Few have done more to help demystify nonviolent action and make it a practicable activity than Gene Sharp. Sharp has spent the last 50 years bringing a rigorous academic and scientific approach to the subject, in the hope of furthering our understanding of the method’s history and techniques.
Sharp has published a number of influential books and pamphlets; Georgia’s Kmara, Ukraine’s Pora, Kyrgyzstan’s KelKel and the Zubr of Belarus are among those who credit his writing as instrumental to the success of their campaigns. Across the scope of his work Sharp has attempted to chart all the possible forms of nonviolent action available to the practitioner, to examine and evaluate nonviolent actions of the past, and most importantly, to create a strategic framework with which to aid the effective planning and execution of actions.
Above all, Sharp wants to help activists succeed.

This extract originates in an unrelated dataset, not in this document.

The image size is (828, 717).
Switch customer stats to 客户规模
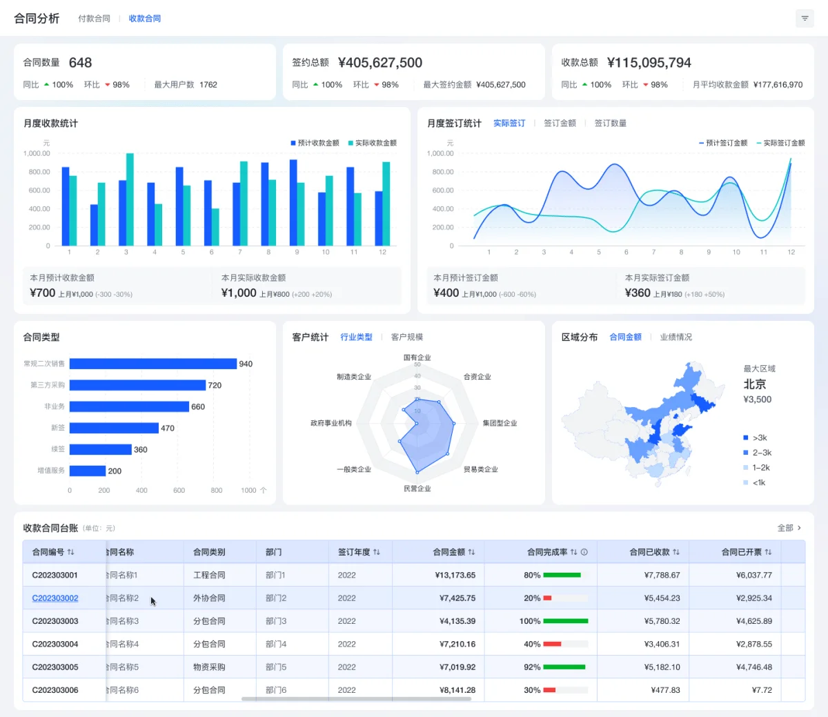406,337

This latest addition to his oeuvre in many ways consolidates his life’s work into a single, surprisingly readable and decidedly useful, 600-page tome. Most of the book consists of case studies, seemingly chosen for their variety rather than their historic importance. Acts of small-scale non-cooperation, like that practiced by Norwegian teachers under Nazi occupation, sit beside more epic victories, like the collapse of Eastern European Communism following the uprising of the Polish Solidarnosc movement. Although he avoids emotive language and goes out of his way to underplay the drama of the situations, the effect of these case studies on the reader is inspirational.
But it is his approach to forward planning and insistence on the importance of properly deduced, strategic decision-making that marks out this text as an essential handbook for anyone already involved in, or considering taking part in, any form of nonviolent action. The skill with which he presents the strategising process has rightly won him the title “the Machiavelli of nonviolence”.
Moral arguments for nonviolence are notable by their absence; Sharp is a pragmatist throughout, and it is the efficacy of nonviolent action in bringing about deep-rooted, enduring change that is at the heart of his enthusiasm for the subject. Violent struggle, argues Sharp, can in some cases bring about a short-term victory, but the political dynamics that arise through such a struggle tend to replace one power-greedy cabal with another.
The crucial achievement in this work is the primacy placed on grounding activism in disciplined, focused, rational thought. For all its strength as the definitive handbook for strategic planning of nonviolent activism, this is above all a truly inspirational read.